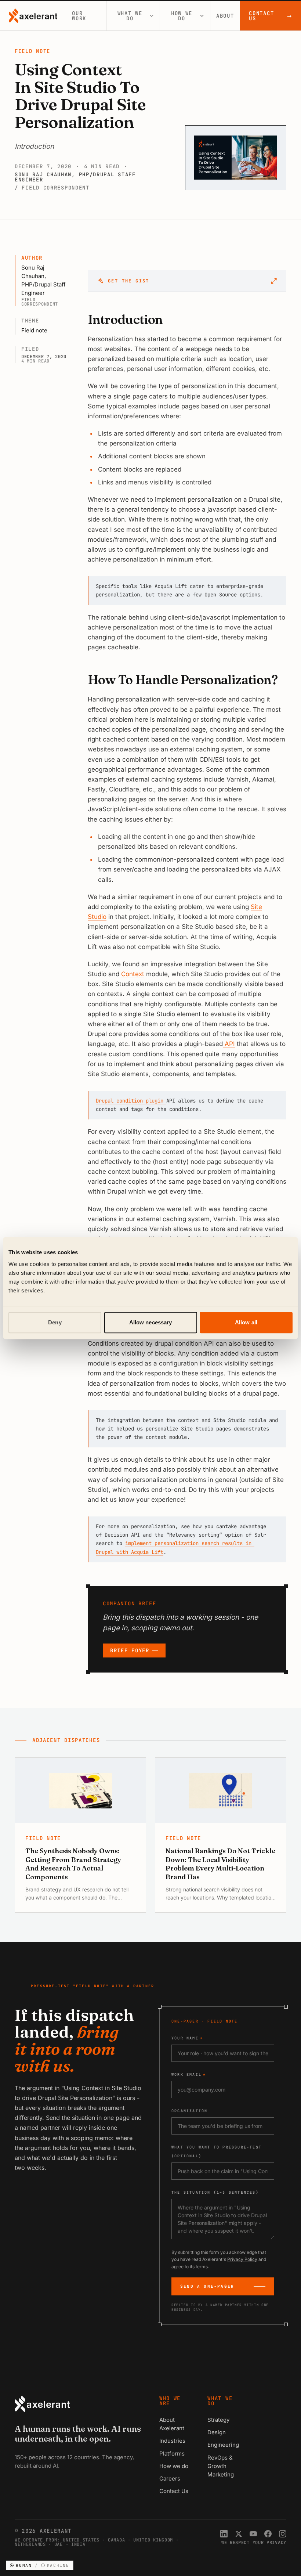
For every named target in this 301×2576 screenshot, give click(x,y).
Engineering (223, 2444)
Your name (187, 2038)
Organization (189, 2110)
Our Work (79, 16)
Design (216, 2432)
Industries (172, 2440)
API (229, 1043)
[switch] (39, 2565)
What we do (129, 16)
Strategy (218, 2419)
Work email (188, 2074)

________________

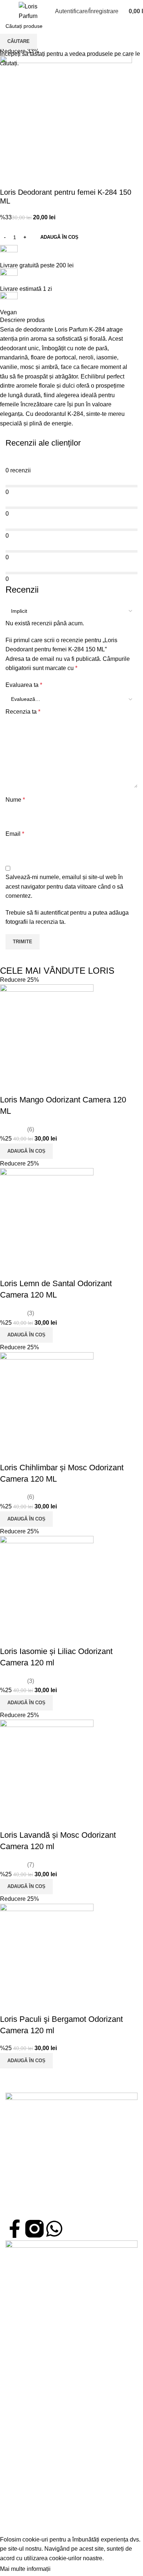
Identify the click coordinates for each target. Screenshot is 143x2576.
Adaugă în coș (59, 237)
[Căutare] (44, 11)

________________

• _TASK TO COMPLETE_: Output exactly the lines of the material above from the one containing "For every named" up to and including the one containing "Work email (188, 2074)".

• _SOLUTION TO THE PROBLEM_:
For every named target in this 301×2576 screenshot, give click(x,y).
Engineering (223, 2444)
Your name (187, 2038)
Organization (189, 2110)
Our Work (79, 16)
Design (216, 2432)
Industries (172, 2440)
API (229, 1043)
[switch] (39, 2565)
What we do (129, 16)
Strategy (218, 2419)
Work email (188, 2074)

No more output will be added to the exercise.